I sometimes tease Ellie--well, often, really--for taking the time to go down to the bank in person and wait in that aggravating line for a teller when she could save a great deal of that time by making her deposits by mail and using the ATM. But she is quick to point out in response, a little bit tartly, that she does it this way because she would otherwise miss the human contact. She also points out, with some justice, that I spend a good deal of my time online--on the cell phone, on the computer, on the laptop--and that, consciously or not, I absent myself from whatever else is happening in the real world whilst I'm wandering off into the ether. And that, she is sure to add, includes herself.
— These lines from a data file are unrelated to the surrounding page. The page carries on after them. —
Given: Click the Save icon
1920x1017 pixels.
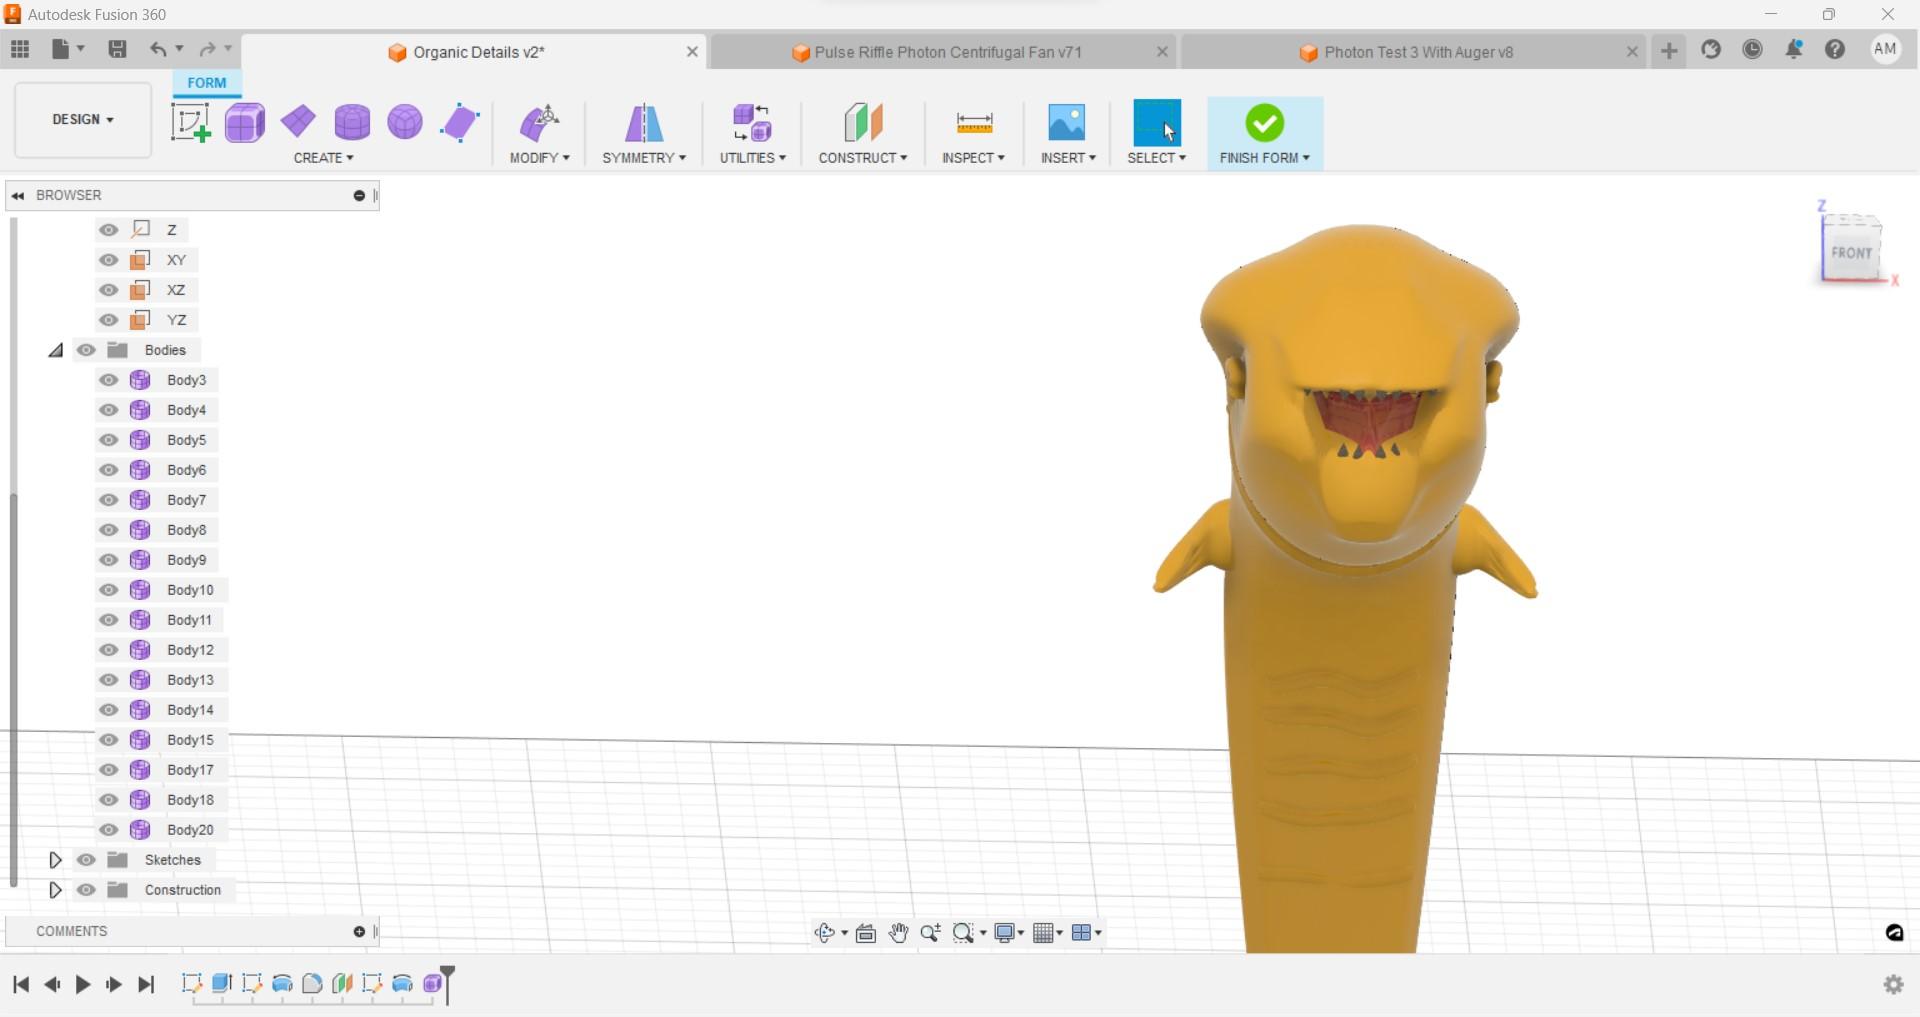Looking at the screenshot, I should click(x=117, y=49).
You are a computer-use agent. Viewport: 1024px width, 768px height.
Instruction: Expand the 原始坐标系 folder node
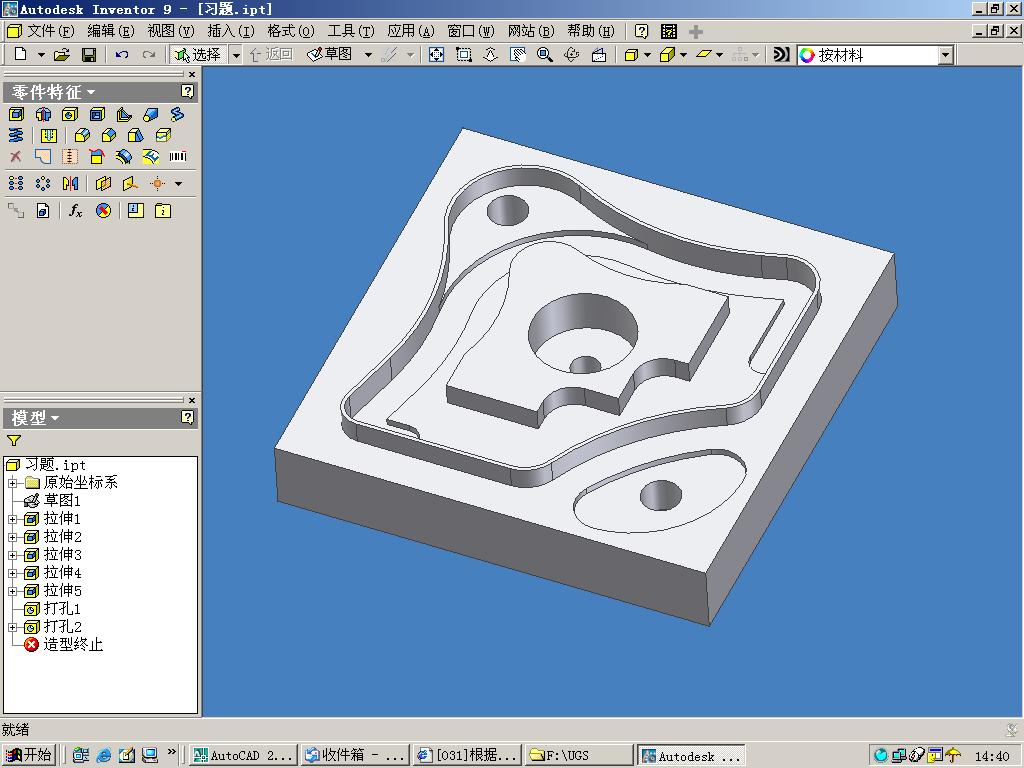point(13,483)
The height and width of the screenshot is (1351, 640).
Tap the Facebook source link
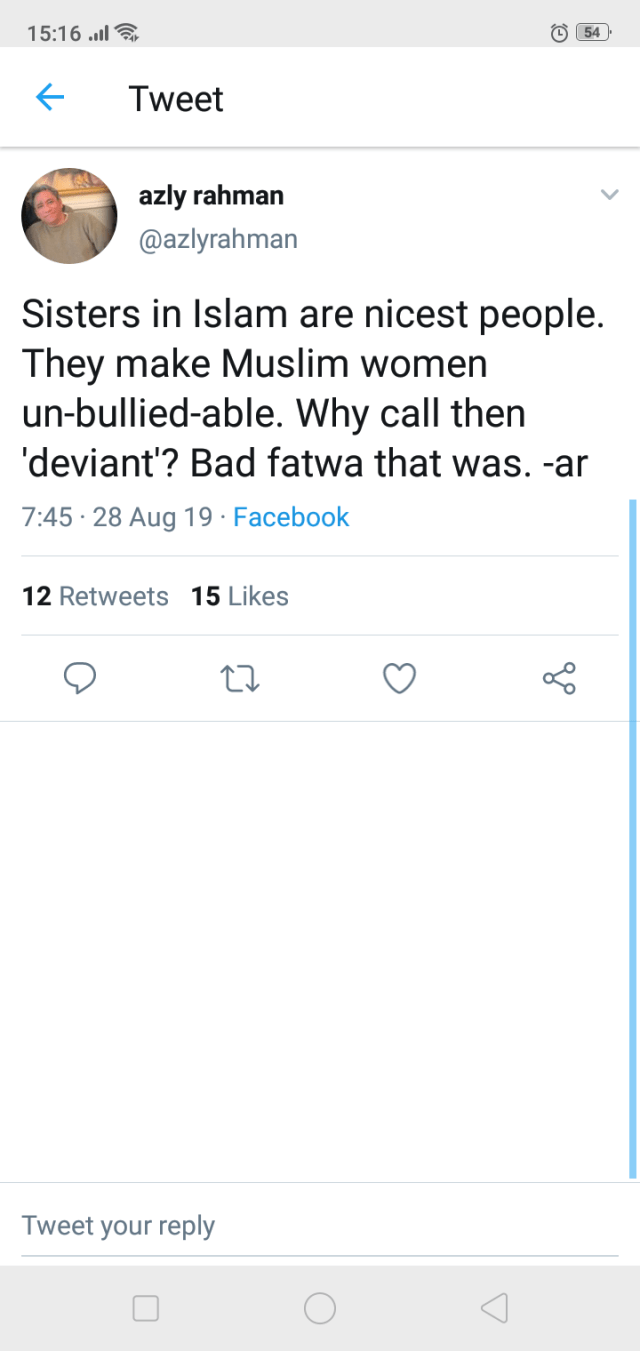tap(291, 517)
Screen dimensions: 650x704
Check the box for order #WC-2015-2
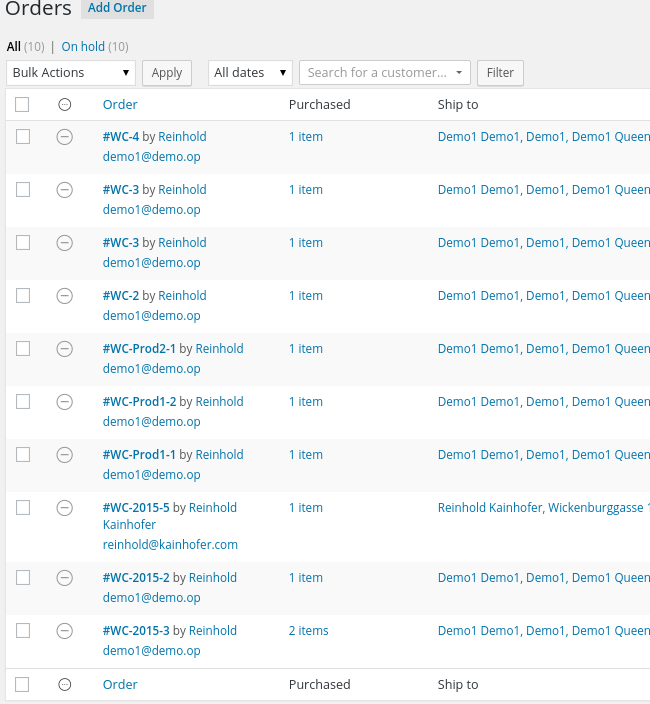[x=23, y=578]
Ouch! True enough. So I'm thinking--just thinking, mind you!--of dedicating our week-long trip to up north to a daring abstention from this addiction. I find that in fact it's a very scary proposition, and for that reason an important one to confront. To sever my "connection," if only for that single week, feels like the risk that I'll be severed forever. Suppose I make no entries on The Buddha Diaries or the still nascent Persist: The Blog? Will I forever be abandoned by all my readers? Obviously not, but that's the fear. Will the momentum that has begun to build around Persist come to an abrupt halt? Probably not, though I would have to expect it to slow down.
And what about that virtual ton of email I receive each day? There's a considerable percentage of spam, of course, and the junk mail seems to increase by the day. Gallery announcements and press releases are now done almost exclusively online, and these things occupy probably the most space in my mailbox. If I wish to keep abreast somewhat with what's happening in the art world, I need that information. Then there's a small flow of personal and business mail which has become quite essential. Yesterday--a not untypical day by any means--I received more than fifty emails, not counting those I consigned immediately to the trash. In the week I'm gone, then, I can expect to amass about 500 items of email. Some of it will be trashed before reading, but that still leaves a daunting pile of mail awaiting my return.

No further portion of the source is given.